*** Block opens ***
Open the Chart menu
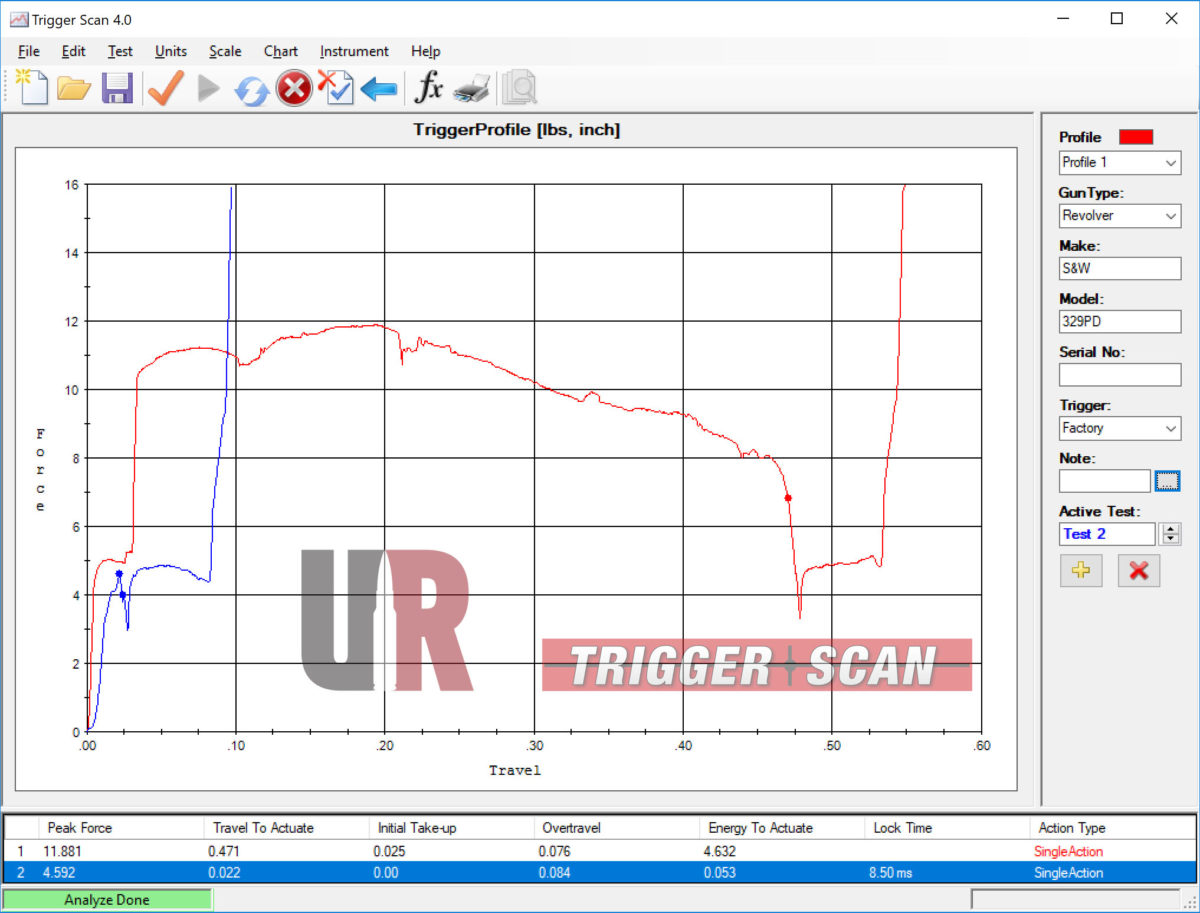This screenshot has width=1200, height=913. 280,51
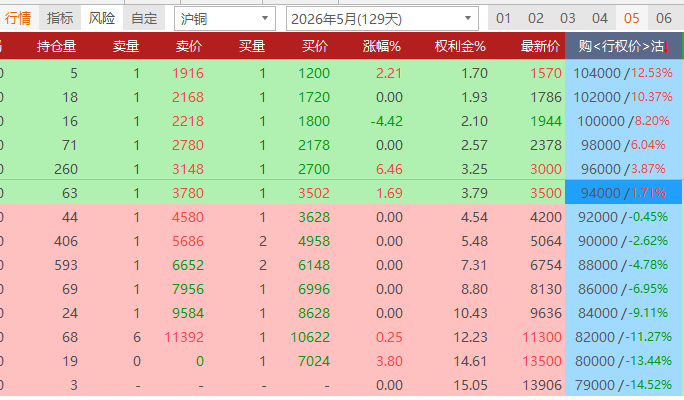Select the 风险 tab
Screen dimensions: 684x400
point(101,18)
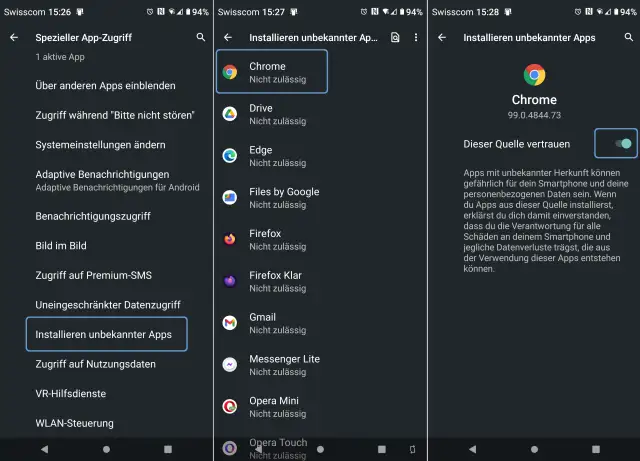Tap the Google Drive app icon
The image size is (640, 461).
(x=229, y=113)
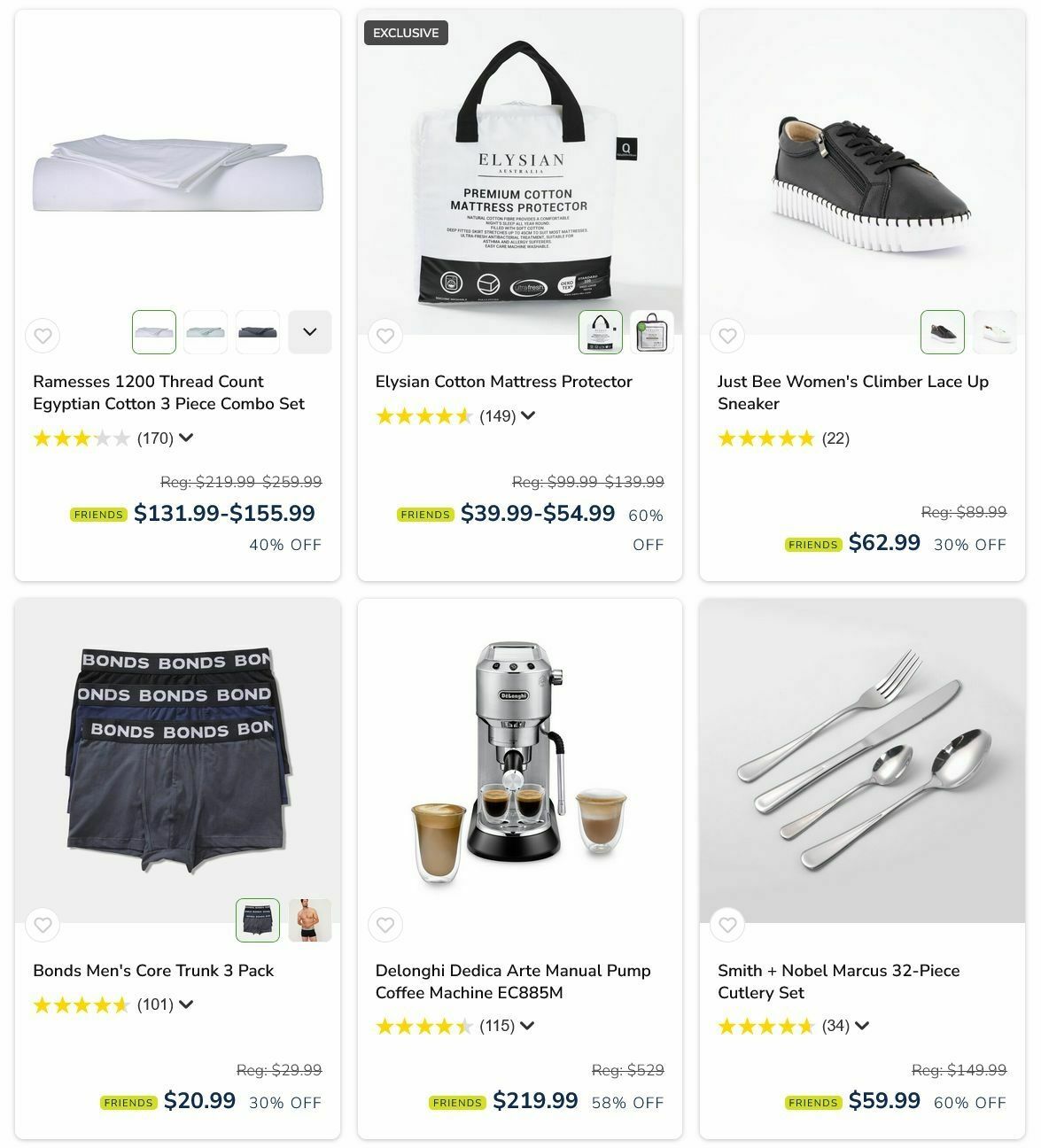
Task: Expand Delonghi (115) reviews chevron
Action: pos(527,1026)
*** Block closes ***
Write the listing out exactly, word for word, but omit the pictures.

Open the Chart menu
This screenshot has width=1200, height=913. 280,51
Select the 风险 tab
Screen dimensions: 684x400
point(101,18)
Tap the Google Drive app icon
The image size is (640, 461).
(x=229, y=113)
Task: Expand Delonghi (115) reviews chevron
Action: pos(527,1026)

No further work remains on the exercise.